### Selected text
┌────────

Saying that? Dean O', my partner in all this, also has his own selection of shots. I'm not sure how he'll handle it. But we're due to leap frog each other on these threads. Each of us gets to pick an Explore to be first to bring ye. The other is meant to follow up and 'compliment' the thread as ever they can. Meanwhile, I'm up loading more photo's to my bucket,of another Explore, even as I type this 

They wanted Eire? By god; We'll bring them Eire!


----------



## Neosea (May 5, 2009)

Cool mate, look forward to what you find out!


----------



## Dean O (May 5, 2009)

Here are some pitchers i took.

1





2





3





4





5


----------



## Foxylady (May 5, 2009)

Ditch said:


> ...I have an absolutely dire connection, out here. Means I'm missing the majority of shots displayed on here...At least, this way, I get to read peoples comments the day they are posted.



Ah, understood! 



Ditch said:


> They wanted Eire? By god; We'll bring them Eire!



Goodo! 

Nice pics, Dean. Cheers.


----------



## Dean O (May 5, 2009)

*The history of Lough Rynn estate*

*Lord Leitrim was not a bad man - if he got his own way', or so one contemporary writer described the 3rd Earl of Leitrim.*

Lough Rynn Castle, near Mohill, Co. Leitrim, belonged to one of the most notorious landlords of 19th century Ireland: William Sydney Clements, 3rd Earl of Leitrim - or simply Lord Leitrim. While most of this site is about the 3rd Earl of Leitrim, it is also about all the people who lived on and around the Earl's estates and about how they shaped and were shaped by national and local events. 
The Lough Rynn estate
Sydney was obsessed with making Lough Rynn into a model estate. Apart from major building work, Sydney undertook major land reclamation and outlawed the burning of land and the rundale system of farming. Under the rundale system, families pooled resources to rent land, and were each allocated a piece, proportional to their contribution to the pool. Over the years, the pieces of land became smaller and smaller as each family continued to sub-divide their plot. Sydney rightly predicted that this would lead to major problems: the devastation of the famine was exacerbated by tenants left operating farms too small to sustain even one family.

└────────

### Excerpted records
┌────────

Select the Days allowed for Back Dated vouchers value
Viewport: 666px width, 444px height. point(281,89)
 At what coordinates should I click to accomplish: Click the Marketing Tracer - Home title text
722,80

└────────
┌────────

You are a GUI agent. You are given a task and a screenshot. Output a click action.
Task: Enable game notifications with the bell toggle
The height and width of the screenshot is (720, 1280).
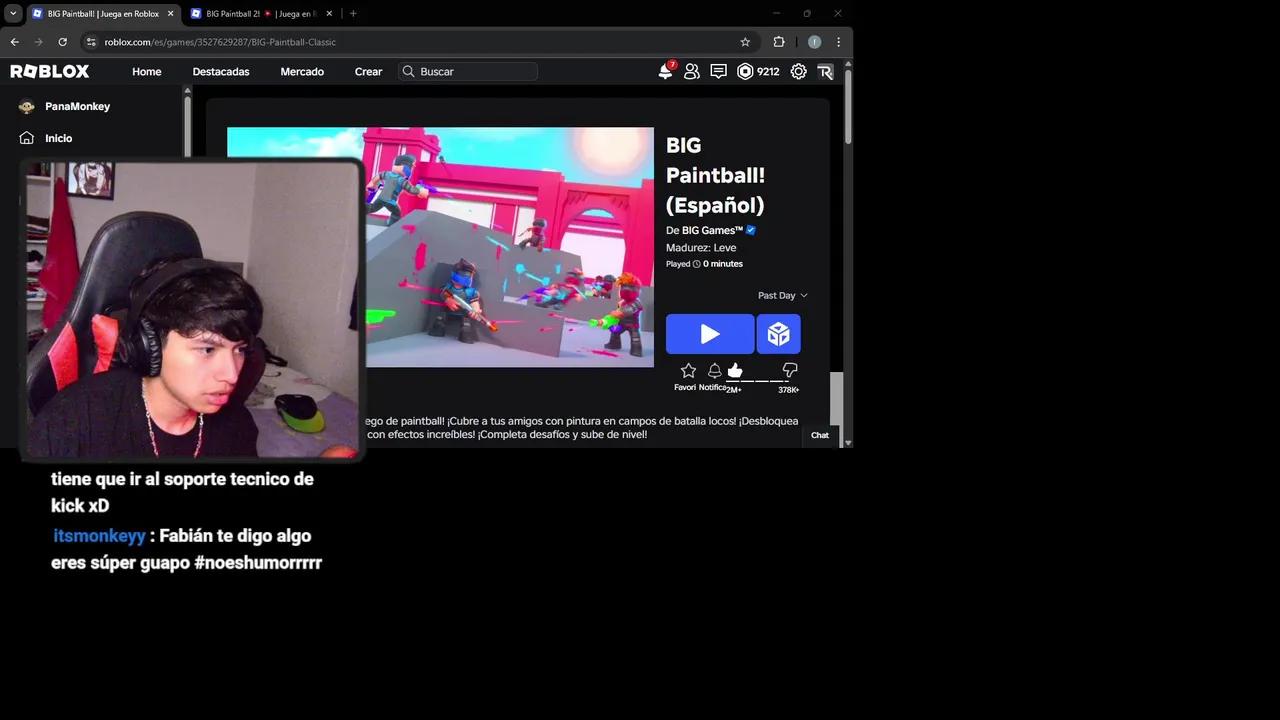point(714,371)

└────────

### Task description
Carry on the forum thread on the history of the Lough Rynn estate from the point where it stops.

### Final answer
Given his interest in agricultural advances, it is not surprising that Sydney followed a national fashion and founded, in January 1844, the South Leitrim Agricultural Society.
For more on this, see 3rd Earl, Lord Leitrim >>>
Life for the tenants and labourers
Work at Lough Rynn Castle began every morning at 7:30 when the yardman rang the yard bell. He rang it again at midday for lunch and at 5:30 to mark the end of the workday. The workers were kept busy on jobs like planting or working in the stables or steaming potatoes for the pigs. Operators were also needed for farm machinery like the thresher and the steam engine used to power the sawmill. Each week, the workers took their place on the `pay seat' under a porch opposite the offices to wait for their wages. They then stood in turn on a block of cut stone to receive their pay through a tiny window near the door of the coach house. They were paid on a Wednesday to enable them to go to the market or fair day in Mohill on Thursday. A man earned 6d (2½p) for threshing and cleaning a barrel of oats (which later sold for up to 14 shillings (70p) at market); attending cattle or planting laurels would pay 10d (8½p) a day, while pulling turnips would get you only 6d. To put this in context, the entire wages for Lough Rynn estate amounted to about £240 a year; the local schoolmaster earned £30 a year (though the school mistress only got £20); the master of Mohill workhouse was paid £50 plus rations and the nurse's salary was £8. In the shops in Mohill the locals paid 2d for a 1oz bottle of castor oil, a ½d to 3d for a lead pencil, 2sh/8d for a pound of tea, 1d for an egg (3½d for turkey eggs) and 8d for a four pound loaf of bread.
Much of the labourers' work was very seasonal, and some work was not paid at all but went towards the annual rent. From the work that did pay, a labourer would often not make enough to feed his family or pay the rent on his farm: his small, two- to five-acre holding would carry an annual rent of about £1 an acre. There were few ways to rise above this hand-to-mouth existence, except perhaps by doing well at migrant work in Northern Ireland or Scotland. And there was little solace at home: housing was poor, either small thatched cottages or one-roomed, window-less huts, barely twelve feet square, made of stone and turf and mud and roofed with branches and peat. The only furnishings inside were straw bedding and a pot over a fire for cooking potatoes, with a hole in the roof to let the smoke out. Treats were rare. At Christmas (in the early years at least), Sydney distributed meat amongst the families of the workers and held parties at the coach house for the children.


----------



## Dean O (May 5, 2009)

This History is not directly about this house but this house was part of the Lough Rynn estate .
And it was the best i could do.


----------



## prendy79 (May 5, 2009)

spot on guys, that house looks great.


----------



## Dirus_Strictus (May 5, 2009)

Neosea said:


> Interesting looking house, like the addition of the upper floor.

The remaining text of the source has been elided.